State legislators, including those sympathetic to local governments, were blunt in their assessments.

“You need to justify your existence,” said state Sen. Barbara Sharief, a Broward Democrat and former county commissioner, elected twice by her colleagues to serve terms as county mayor, and former Miramar city commissioner.

State Rep. Rep. Robin Bartleman, a Democratic former member of the Broward School Board and Weston City Commission, recently told local government officials: “You are going to be fighting for your lives.”

The push

Gov. Ron DeSantis put the idea at the top of the Florida agenda when he started talking early this year about eliminating property taxes.

DeSantis is seeking a dramatic dénouement before term limits end his time as governor after next year’s elections. A legacy including something as big as a radical reduction in property taxes could help DeSantis sell himself to primary voters if he makes another attempt to win the Republican presidential nomination.

Talk earlier in the year of eliminating property taxes had been scaled back in recent months.

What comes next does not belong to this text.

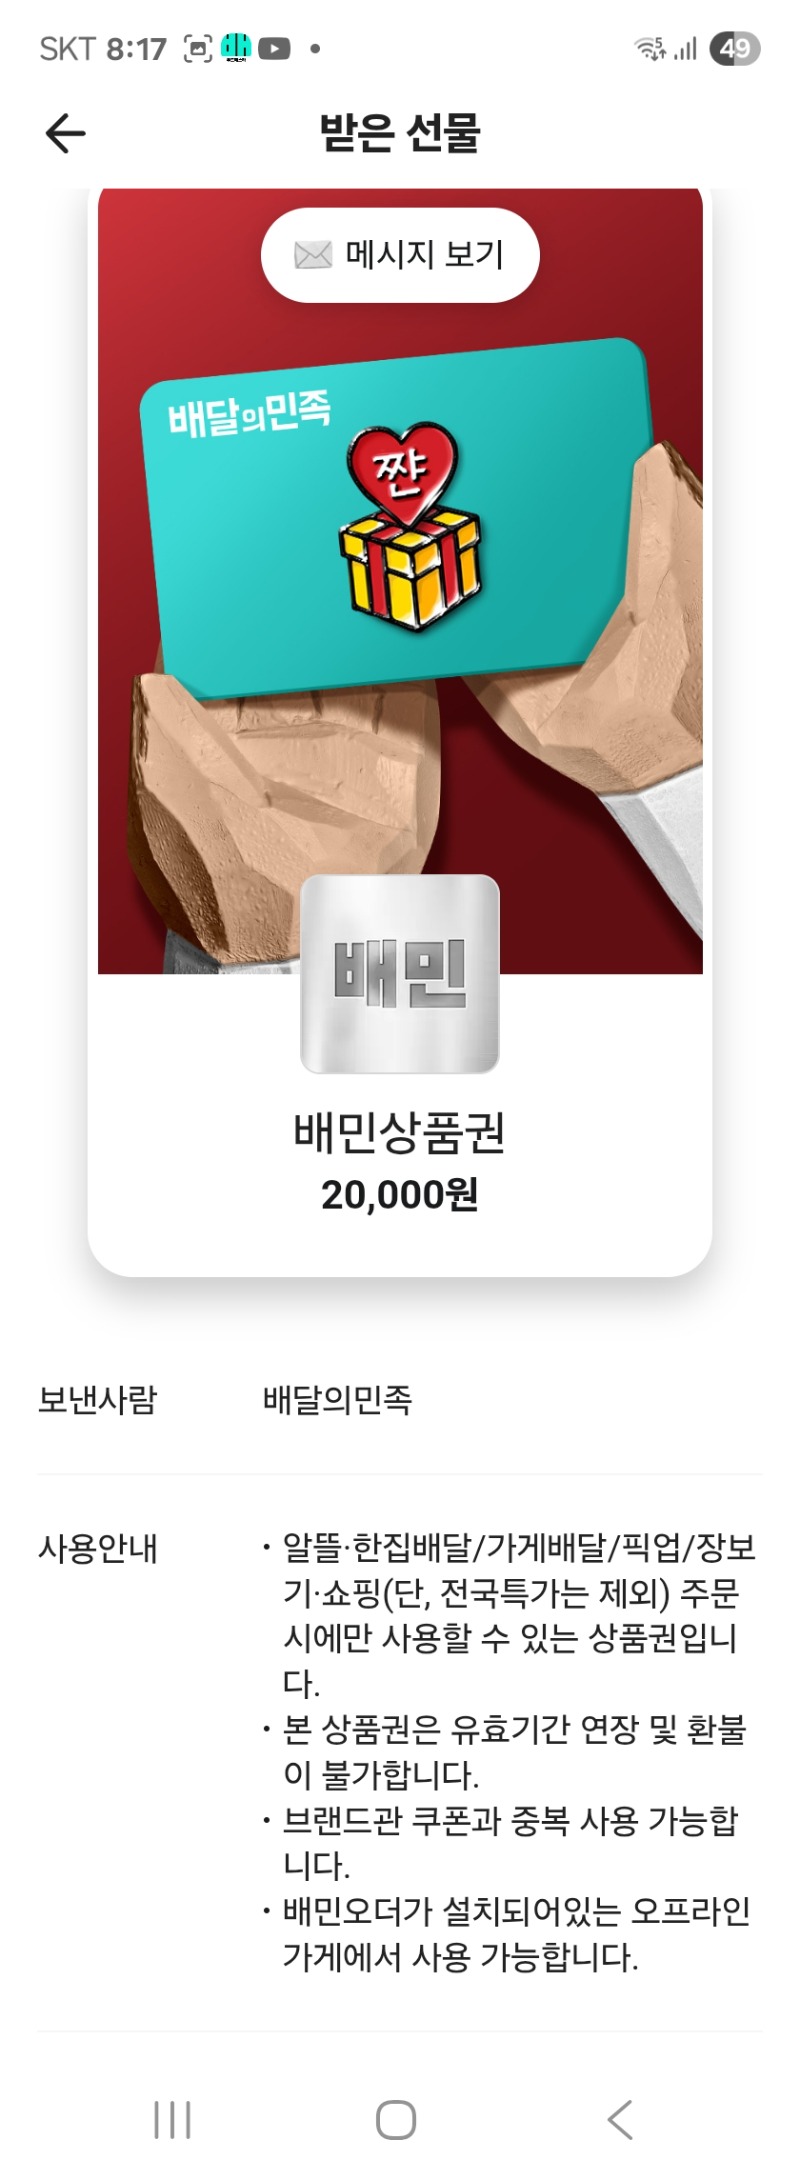Tap the back arrow in the header

[x=66, y=133]
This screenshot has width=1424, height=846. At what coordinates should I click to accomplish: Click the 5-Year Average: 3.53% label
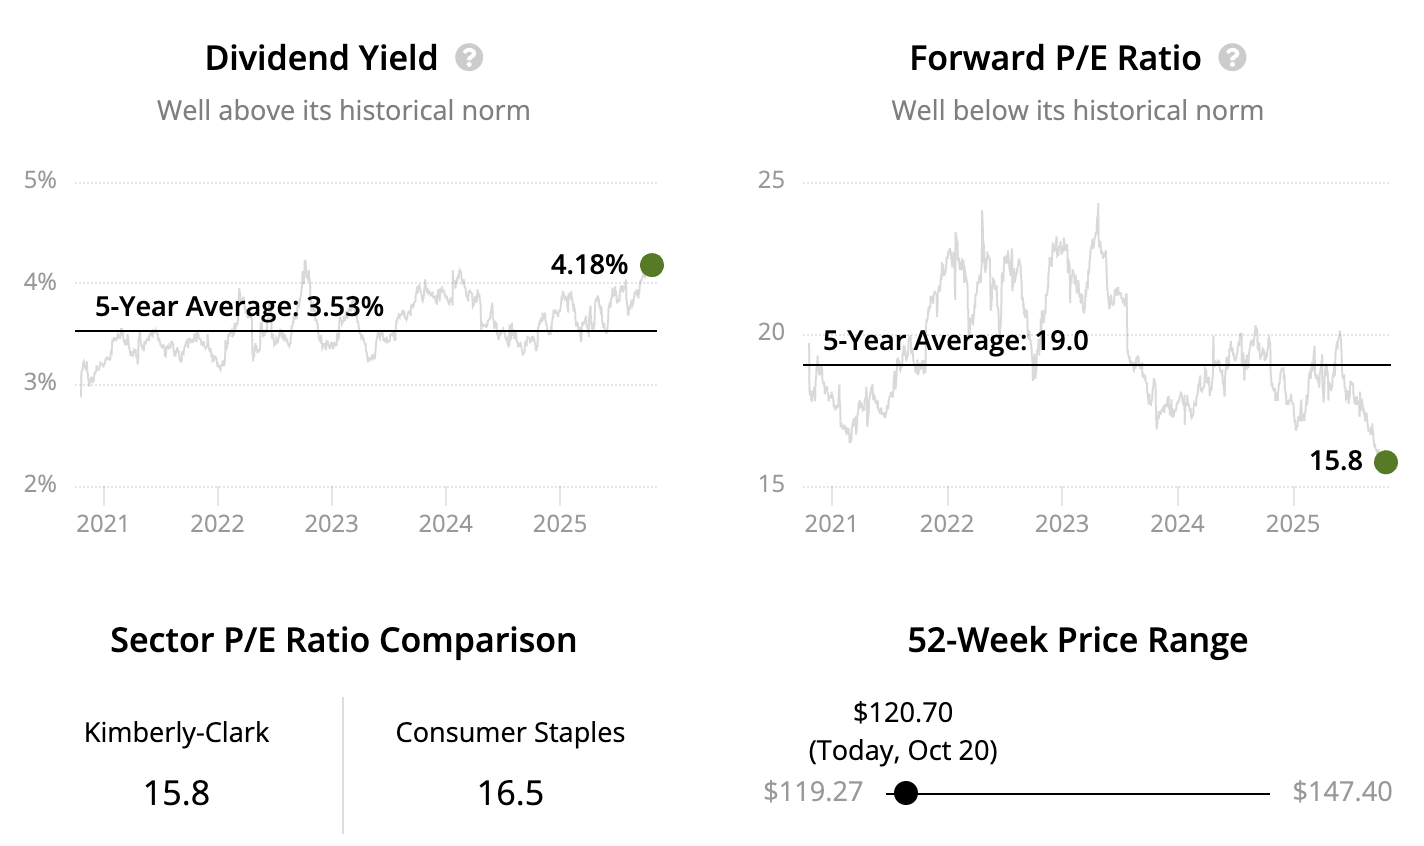tap(239, 306)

A range of proposals have been introduced in advance of the 2026 legislative session that would leave school taxes in place and eliminate, phase out or substantially reduce other governments’ property taxes on owner-occupied homes.

So many competing political interests are interacting on the issue that no one knows just what’s going to happen, when and how, and the financial implications for local governments and taxpayers.

Republicans who control the state House of Representatives have put forward seven proposed amendments to the state Constitution, some of which would dramatically reduce or eliminate property taxes for homeowners — and dramatically reduce revenue to local government.

Some would be far reaching and others would be targeted. And some are contradictory. One, for example, would eliminate all non-school taxes on owner-occupied residential property. Another would implement a phase out over 10 years. And another would eliminate non-school taxes for homeowners older than 65.